Extrait choisi -
------------

Dans la décennie 90, cette région faisait l’objet d’un investissement politique prometteur des pays du Nord comme du sud, traduit en termes de « convergences » de « centralité » d’une région qui s’affirmait face aux grands blocs mondiaux et s’inscrivait dans les objectifs de la conférence euro-méditerranéenne de Barcelone de Novembre 1995 ; un quart de siècle plus tard et au-delà des questions de décrochage de croissance , le décryptage des discours des politiques du Nord tourne majoritairement autour d’une préoccupation quasi obsessionnelle , celle de la migration.
A l’heure des conflits, des crises économiques, la question migratoire entravée dans un contexte de mondialisation a provoqué selon Habib Malki « une nouvelle rupture très profonde entre le Nord et le Sud qui rappelle la rupture coloniale ».
Les pays du sud devant en sus les subir les dégâts collatéraux du conflit de l’Ukraine et des conséquences du changement climatique que subissent les pays du sud en terme de pression sur les ressources hydriques, de perte de biodiversité, de pollution de CO2 et d’instauration de différentes taxes carbone et autres aux frontières de l’Europe du Nord et de la captation des cerveaux .Dans un tel contexte, les projets d’antan d’intégration méditerranéenne de destin commun ou de convergence produite grâce aux transferts technologiques ou à la cotraitance industrielle sont reportés aux calendes grecques .

------------

Données fournies -
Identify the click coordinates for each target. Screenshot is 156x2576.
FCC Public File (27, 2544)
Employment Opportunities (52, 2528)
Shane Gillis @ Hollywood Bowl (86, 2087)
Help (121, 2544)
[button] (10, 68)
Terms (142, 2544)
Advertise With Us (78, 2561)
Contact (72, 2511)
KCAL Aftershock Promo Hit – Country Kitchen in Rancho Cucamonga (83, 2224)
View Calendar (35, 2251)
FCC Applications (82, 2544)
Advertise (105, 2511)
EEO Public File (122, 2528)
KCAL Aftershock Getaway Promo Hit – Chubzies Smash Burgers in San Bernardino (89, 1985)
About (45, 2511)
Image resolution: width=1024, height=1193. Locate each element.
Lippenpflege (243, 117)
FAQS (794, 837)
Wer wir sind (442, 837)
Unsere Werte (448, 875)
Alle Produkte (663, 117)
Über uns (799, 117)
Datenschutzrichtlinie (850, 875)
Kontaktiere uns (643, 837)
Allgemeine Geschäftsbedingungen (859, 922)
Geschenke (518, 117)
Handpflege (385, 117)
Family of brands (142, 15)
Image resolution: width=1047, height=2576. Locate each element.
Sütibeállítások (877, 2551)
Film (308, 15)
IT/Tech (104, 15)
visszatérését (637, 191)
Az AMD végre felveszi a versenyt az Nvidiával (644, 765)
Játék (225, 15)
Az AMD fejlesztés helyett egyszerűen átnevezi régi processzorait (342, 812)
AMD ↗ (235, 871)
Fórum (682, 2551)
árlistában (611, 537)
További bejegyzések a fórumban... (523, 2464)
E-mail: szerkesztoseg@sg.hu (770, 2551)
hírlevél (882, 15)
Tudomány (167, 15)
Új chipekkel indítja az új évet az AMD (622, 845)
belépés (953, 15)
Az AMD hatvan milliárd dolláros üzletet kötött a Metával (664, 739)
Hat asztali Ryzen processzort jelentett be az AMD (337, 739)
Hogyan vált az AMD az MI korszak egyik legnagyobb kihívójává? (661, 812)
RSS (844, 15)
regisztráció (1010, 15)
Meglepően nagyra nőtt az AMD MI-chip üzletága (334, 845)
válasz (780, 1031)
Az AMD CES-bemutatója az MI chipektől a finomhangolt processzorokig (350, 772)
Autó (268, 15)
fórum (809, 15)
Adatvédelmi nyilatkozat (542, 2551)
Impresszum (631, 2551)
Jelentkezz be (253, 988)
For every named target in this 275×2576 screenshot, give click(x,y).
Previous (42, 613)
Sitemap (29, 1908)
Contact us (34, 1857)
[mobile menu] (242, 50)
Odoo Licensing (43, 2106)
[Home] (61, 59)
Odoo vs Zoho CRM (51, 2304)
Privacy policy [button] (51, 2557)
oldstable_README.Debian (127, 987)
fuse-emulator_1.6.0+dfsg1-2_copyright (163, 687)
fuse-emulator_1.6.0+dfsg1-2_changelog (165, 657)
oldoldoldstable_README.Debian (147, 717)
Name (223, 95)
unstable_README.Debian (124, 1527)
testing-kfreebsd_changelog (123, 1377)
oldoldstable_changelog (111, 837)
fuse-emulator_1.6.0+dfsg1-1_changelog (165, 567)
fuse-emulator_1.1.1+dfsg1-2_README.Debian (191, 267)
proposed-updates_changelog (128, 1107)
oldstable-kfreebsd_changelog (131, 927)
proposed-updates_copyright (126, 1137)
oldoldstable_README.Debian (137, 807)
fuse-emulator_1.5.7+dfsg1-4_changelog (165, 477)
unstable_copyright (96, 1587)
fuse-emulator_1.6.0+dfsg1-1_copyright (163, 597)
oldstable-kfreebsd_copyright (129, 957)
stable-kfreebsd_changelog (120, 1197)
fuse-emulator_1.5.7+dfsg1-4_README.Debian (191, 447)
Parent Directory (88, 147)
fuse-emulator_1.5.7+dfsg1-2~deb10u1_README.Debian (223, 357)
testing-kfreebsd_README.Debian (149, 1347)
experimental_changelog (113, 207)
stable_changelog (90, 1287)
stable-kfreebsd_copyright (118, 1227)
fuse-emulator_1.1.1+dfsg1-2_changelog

------------

Tâches à réaliser -
(a) Les affirmations suivantes s'accordent-elles avec l'extrait sur la Méditerranée ? Pour chacune, répondez par oui ou par non et citez les mots décisifs de l'extrait.
(i) La conférence euro-méditerranéenne de Barcelone a eu lieu en novembre 1995.
(ii) D'après Habib Malki, la question migratoire a rapproché le Nord et le Sud.
(iii) Les anciens projets d'intégration méditerranéenne sont en cours de réalisation.
(b) Reproduisez telles quelles les lignes des données, en commençant par celle qui contient « Name (223, 95) » et en terminant par la dernière ligne des données, toutes deux incluses, et rien d'autre.
L'extrait et les lignes des données n'ont aucun rapport entre eux.

Corrigés détaillés -
(a)
(i) Oui : « la conférence euro-méditerranéenne de Barcelone de Novembre 1995 ».
(ii) Non : « une nouvelle rupture très profonde entre le Nord et le Sud qui rappelle la rupture coloniale ».
(iii) Non : « sont reportés aux calendes grecques ».

(b)
Name (223, 95)
unstable_README.Debian (124, 1527)
testing-kfreebsd_changelog (123, 1377)
oldoldstable_changelog (111, 837)
fuse-emulator_1.6.0+dfsg1-1_changelog (165, 567)
fuse-emulator_1.1.1+dfsg1-2_README.Debian (191, 267)
proposed-updates_changelog (128, 1107)
oldstable-kfreebsd_changelog (131, 927)
proposed-updates_copyright (126, 1137)
oldoldstable_README.Debian (137, 807)
fuse-emulator_1.5.7+dfsg1-4_changelog (165, 477)
unstable_copyright (96, 1587)
fuse-emulator_1.6.0+dfsg1-1_copyright (163, 597)
oldstable-kfreebsd_copyright (129, 957)
stable-kfreebsd_changelog (120, 1197)
fuse-emulator_1.5.7+dfsg1-4_README.Debian (191, 447)
Parent Directory (88, 147)
fuse-emulator_1.5.7+dfsg1-2~deb10u1_README.Debian (223, 357)
testing-kfreebsd_README.Debian (149, 1347)
experimental_changelog (113, 207)
stable_changelog (90, 1287)
stable-kfreebsd_copyright (118, 1227)
fuse-emulator_1.1.1+dfsg1-2_changelog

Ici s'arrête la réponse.